# Search crews rescue 3 lost San Jose bicyclists shivering near Saratoga



## petzi-baer (Sep 21, 2005)

http://www.mercurynews.com/saratoga/ci_17362176


----------



## Francis Cebedo (Aug 1, 2001)

They almost spent the night and snuggled to survive.

Sounds like a night ride on the trails.

fc


----------



## dwgranda (Sep 8, 2009)

Glad they are safe. But between 3 people no one had a cell phone with GPS, or an actual GPS? Maybe they couldn't download the maps with spotty coverage. Make sure you download the maps so you can use it offline. 

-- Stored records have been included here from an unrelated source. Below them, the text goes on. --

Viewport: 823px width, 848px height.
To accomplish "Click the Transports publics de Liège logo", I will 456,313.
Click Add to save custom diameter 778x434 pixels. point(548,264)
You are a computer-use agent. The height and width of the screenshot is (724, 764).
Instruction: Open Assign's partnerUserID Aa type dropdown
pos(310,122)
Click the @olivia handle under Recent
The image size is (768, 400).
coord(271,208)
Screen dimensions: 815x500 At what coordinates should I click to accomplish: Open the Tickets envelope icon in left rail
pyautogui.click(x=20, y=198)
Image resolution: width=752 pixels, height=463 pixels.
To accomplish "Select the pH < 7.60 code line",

I'm guessing they started around dusk when it was still somewhat warm. I made the mistake of heading out around 4pm the other day without arm warmers and no gloves at all, it was still warm outside. Got to Skyline around 7pm and froze my ass off. Screaming as I descended Kings I bet some residents thought I was getting eaten by an animal.


----------



## robwh9 (Sep 2, 2004)

This is why the MROSD doesn't allow night riding.


----------



## ShaneW (Sep 6, 2008)

I dont understand how that could happen up there?? Sounds like they were riding The Gap? Either way.......thanks for ruining it for the rest of us so we cant ride at night.....goofballs.


----------